Sunday, February 24, 2013

Satan : Le Péché : La Mort




This painting, titled "Satan and Death with Sin Interfering" or "Satan : Le Péché : La Mort" in German, was painted by John Henry Fuseli, or Johann Heinrich Fussli in Germany. He painted this in 1779 after a lifetime of immigrating.

Fussli was originally born in Switzerland the second of eighteen and was always intended for the church. His father had produced many writings on the Christian painters of the day and because of this expected his firstborn son to attain the same level of fame as those that he wrote about. Fussli failed his father's dream when he outed a corrupt magistrate and was expelled from Switzerland. After a pilgrimage to Italy he changed his name to Fuseli began painting Christian-inspired artwork. He felt slighted and disillusioned by the large religion, so he began painting with Satan and nightmare-ish creatures as his subjects.
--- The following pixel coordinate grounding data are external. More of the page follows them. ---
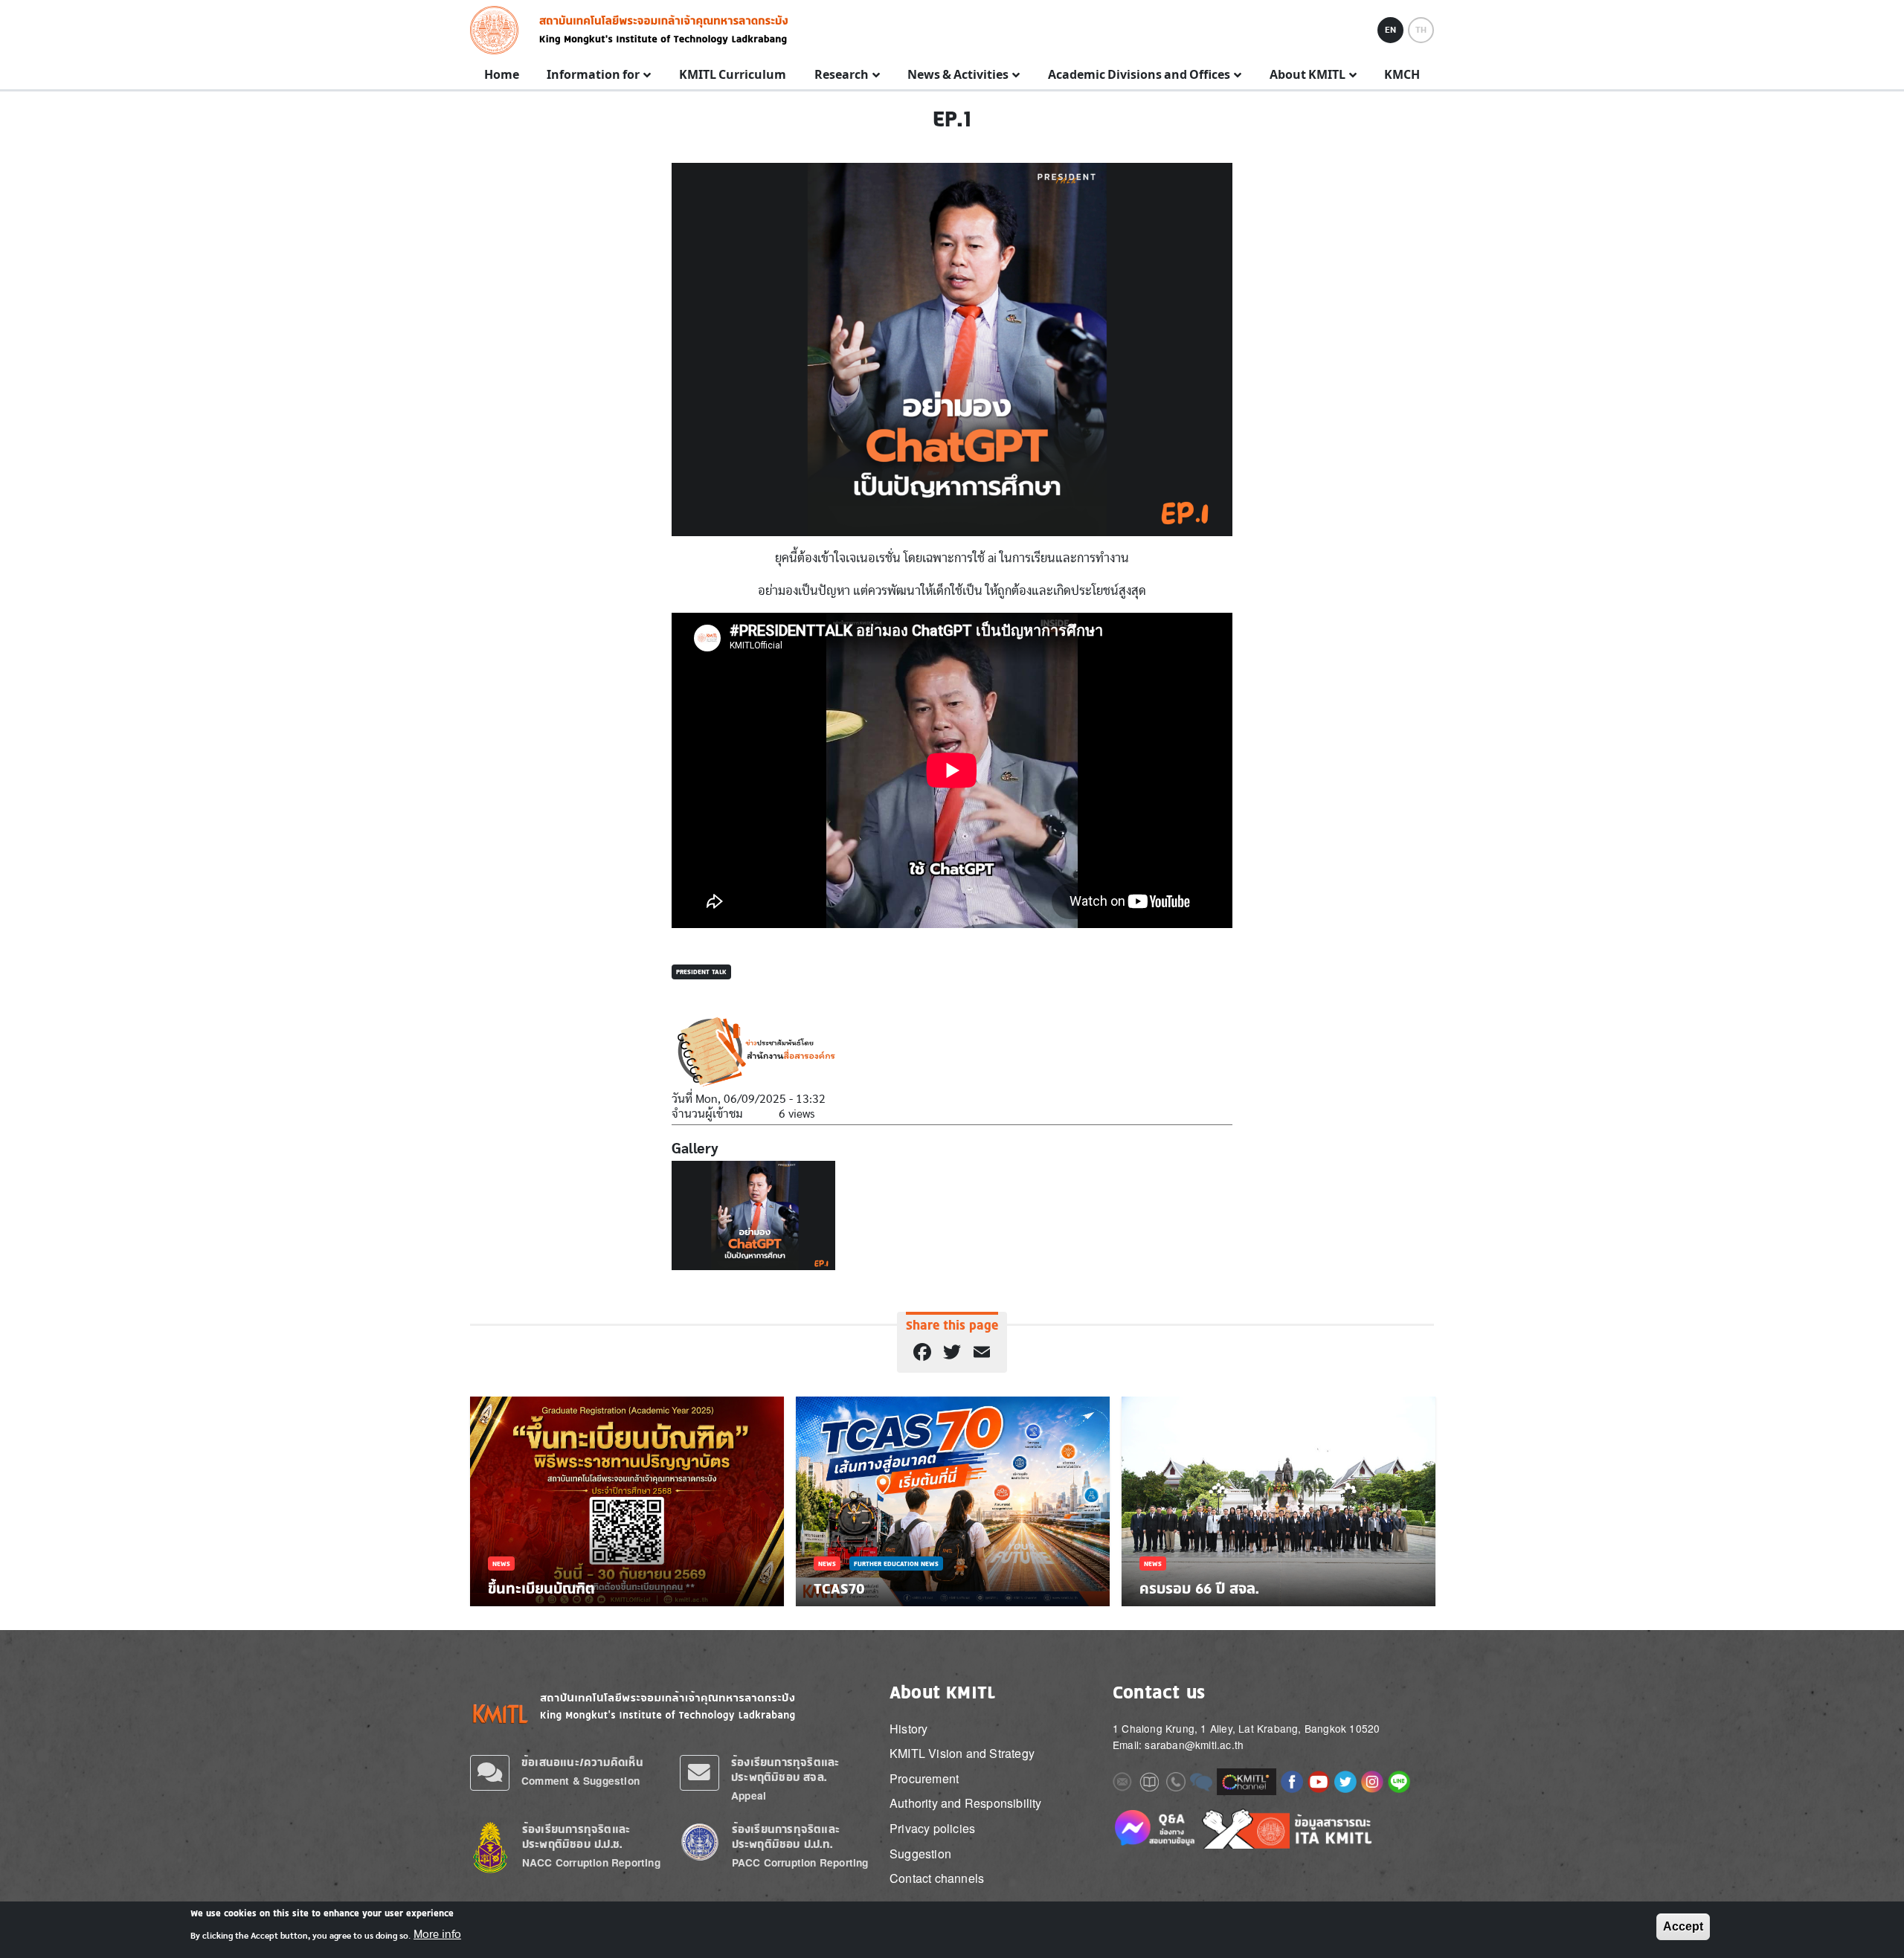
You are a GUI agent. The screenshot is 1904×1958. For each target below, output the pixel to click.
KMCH (1402, 75)
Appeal (748, 1795)
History (908, 1728)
This painting depicts Satan and Death collaborating over what to do with human souls and in between them is Sin, which can be seen in the woman with the green snake. This painting is meant to be dark and evil in nature, with the hope found in the Sin. I think that was unexpected by me because I usually don't think of sin as a good idea, but in this picture it is the only thing that can redeem humans from their hellish fate. Fuseli often saw humans as perpetually doomed until they are redeemed by the absolving of their sins and for that reason actually found comfort in this picture.